*WORK REQUEST:* Copy out, from the entries below, each line holding the string "agent".

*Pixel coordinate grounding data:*
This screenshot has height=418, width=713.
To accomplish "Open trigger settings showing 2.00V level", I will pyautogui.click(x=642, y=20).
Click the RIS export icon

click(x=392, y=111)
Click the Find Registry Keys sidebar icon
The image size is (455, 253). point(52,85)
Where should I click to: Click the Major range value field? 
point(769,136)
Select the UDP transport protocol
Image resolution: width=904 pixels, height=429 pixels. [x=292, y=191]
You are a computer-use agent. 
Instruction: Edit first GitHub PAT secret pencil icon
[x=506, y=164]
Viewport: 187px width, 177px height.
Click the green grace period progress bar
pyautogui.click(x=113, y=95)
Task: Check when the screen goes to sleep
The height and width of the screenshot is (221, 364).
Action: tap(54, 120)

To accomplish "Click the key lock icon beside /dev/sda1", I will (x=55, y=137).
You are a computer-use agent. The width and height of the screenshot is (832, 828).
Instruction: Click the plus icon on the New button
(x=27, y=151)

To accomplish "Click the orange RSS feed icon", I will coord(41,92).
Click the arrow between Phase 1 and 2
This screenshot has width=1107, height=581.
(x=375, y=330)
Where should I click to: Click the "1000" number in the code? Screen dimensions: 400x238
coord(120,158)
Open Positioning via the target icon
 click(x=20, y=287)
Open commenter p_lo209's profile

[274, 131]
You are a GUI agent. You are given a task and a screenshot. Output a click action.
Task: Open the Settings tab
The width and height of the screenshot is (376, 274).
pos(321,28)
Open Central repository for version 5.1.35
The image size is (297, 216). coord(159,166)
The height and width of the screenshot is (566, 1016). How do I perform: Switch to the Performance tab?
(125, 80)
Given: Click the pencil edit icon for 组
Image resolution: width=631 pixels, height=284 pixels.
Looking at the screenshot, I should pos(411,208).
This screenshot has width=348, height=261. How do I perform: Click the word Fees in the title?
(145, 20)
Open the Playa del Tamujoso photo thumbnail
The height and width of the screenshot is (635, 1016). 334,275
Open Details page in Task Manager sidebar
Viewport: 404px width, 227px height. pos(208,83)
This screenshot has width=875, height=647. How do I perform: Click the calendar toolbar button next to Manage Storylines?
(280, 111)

*OUTPUT FOR THIS TASK:*
You are a computer-use agent. 
You are a computer-use agent. The width and height of the screenshot is (832, 828).
You are a GUI agent. You are given a task and a screenshot. Output a click action.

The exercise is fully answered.